**Exercise directions**.
Down to the last character, transcribe every record.

(Stored data entries)
══════════
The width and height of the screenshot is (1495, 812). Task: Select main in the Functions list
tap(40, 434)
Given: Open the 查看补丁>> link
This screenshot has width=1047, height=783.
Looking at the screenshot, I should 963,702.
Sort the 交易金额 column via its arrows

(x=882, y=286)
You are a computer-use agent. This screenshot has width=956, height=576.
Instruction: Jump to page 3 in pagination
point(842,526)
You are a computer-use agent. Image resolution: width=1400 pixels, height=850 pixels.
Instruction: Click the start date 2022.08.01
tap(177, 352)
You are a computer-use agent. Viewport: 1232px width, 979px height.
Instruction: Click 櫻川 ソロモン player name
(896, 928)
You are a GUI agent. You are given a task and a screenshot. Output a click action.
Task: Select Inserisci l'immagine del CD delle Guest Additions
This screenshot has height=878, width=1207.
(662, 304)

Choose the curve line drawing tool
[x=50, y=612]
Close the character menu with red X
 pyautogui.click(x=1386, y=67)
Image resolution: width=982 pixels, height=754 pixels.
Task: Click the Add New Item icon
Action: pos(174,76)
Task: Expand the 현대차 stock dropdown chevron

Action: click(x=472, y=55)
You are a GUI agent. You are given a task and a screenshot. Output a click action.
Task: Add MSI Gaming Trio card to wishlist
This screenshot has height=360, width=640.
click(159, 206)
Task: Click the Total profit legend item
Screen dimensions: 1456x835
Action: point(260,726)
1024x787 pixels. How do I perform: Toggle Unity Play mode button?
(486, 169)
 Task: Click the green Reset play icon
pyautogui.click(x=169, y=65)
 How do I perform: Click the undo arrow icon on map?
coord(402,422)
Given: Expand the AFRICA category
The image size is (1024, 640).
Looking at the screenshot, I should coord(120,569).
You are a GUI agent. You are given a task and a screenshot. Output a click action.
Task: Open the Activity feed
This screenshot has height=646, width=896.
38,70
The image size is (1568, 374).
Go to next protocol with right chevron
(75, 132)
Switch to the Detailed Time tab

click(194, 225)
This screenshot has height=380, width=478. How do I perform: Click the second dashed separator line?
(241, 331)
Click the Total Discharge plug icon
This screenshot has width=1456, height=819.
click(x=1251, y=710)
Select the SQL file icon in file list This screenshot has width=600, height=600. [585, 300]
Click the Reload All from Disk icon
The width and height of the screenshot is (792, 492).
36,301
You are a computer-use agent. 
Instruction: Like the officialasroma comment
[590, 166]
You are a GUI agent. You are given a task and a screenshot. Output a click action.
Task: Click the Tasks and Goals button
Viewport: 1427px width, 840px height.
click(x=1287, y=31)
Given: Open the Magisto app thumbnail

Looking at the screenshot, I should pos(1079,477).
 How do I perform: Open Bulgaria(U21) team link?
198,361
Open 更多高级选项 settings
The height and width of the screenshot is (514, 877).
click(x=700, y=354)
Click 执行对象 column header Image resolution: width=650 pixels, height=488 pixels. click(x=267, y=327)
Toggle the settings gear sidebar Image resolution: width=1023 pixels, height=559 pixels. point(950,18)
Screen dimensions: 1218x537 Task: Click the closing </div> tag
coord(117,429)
══════════
**Problem solution**.
The width and height of the screenshot is (1495, 812). Task: Select main in the Functions list
tap(40, 434)
Given: Open the 查看补丁>> link
This screenshot has width=1047, height=783.
Looking at the screenshot, I should 963,702.
Sort the 交易金额 column via its arrows

(x=882, y=286)
You are a computer-use agent. This screenshot has width=956, height=576.
Instruction: Jump to page 3 in pagination
point(842,526)
You are a computer-use agent. Image resolution: width=1400 pixels, height=850 pixels.
Instruction: Click the start date 2022.08.01
tap(177, 352)
You are a computer-use agent. Viewport: 1232px width, 979px height.
Instruction: Click 櫻川 ソロモン player name
(896, 928)
You are a GUI agent. You are given a task and a screenshot. Output a click action.
Task: Select Inserisci l'immagine del CD delle Guest Additions
This screenshot has height=878, width=1207.
(662, 304)

Choose the curve line drawing tool
[x=50, y=612]
Close the character menu with red X
 pyautogui.click(x=1386, y=67)
Image resolution: width=982 pixels, height=754 pixels.
Task: Click the Add New Item icon
Action: pos(174,76)
Task: Expand the 현대차 stock dropdown chevron

Action: click(x=472, y=55)
You are a GUI agent. You are given a task and a screenshot. Output a click action.
Task: Add MSI Gaming Trio card to wishlist
This screenshot has height=360, width=640.
click(159, 206)
Task: Click the Total profit legend item
Screen dimensions: 1456x835
Action: point(260,726)
1024x787 pixels. How do I perform: Toggle Unity Play mode button?
(486, 169)
 Task: Click the green Reset play icon
pyautogui.click(x=169, y=65)
 How do I perform: Click the undo arrow icon on map?
coord(402,422)
Given: Expand the AFRICA category
The image size is (1024, 640).
Looking at the screenshot, I should coord(120,569).
You are a GUI agent. You are given a task and a screenshot. Output a click action.
Task: Open the Activity feed
This screenshot has height=646, width=896.
38,70
The image size is (1568, 374).
Go to next protocol with right chevron
(75, 132)
Switch to the Detailed Time tab

click(194, 225)
This screenshot has height=380, width=478. How do I perform: Click the second dashed separator line?
(241, 331)
Click the Total Discharge plug icon
This screenshot has width=1456, height=819.
click(x=1251, y=710)
Select the SQL file icon in file list This screenshot has width=600, height=600. [585, 300]
Click the Reload All from Disk icon
The width and height of the screenshot is (792, 492).
36,301
You are a computer-use agent. 
Instruction: Like the officialasroma comment
[590, 166]
You are a GUI agent. You are given a task and a screenshot. Output a click action.
Task: Click the Tasks and Goals button
Viewport: 1427px width, 840px height.
click(x=1287, y=31)
Given: Open the Magisto app thumbnail

Looking at the screenshot, I should pos(1079,477).
 How do I perform: Open Bulgaria(U21) team link?
198,361
Open 更多高级选项 settings
The height and width of the screenshot is (514, 877).
click(x=700, y=354)
Click 执行对象 column header Image resolution: width=650 pixels, height=488 pixels. click(x=267, y=327)
Toggle the settings gear sidebar Image resolution: width=1023 pixels, height=559 pixels. point(950,18)
Screen dimensions: 1218x537 Task: Click the closing </div> tag
coord(117,429)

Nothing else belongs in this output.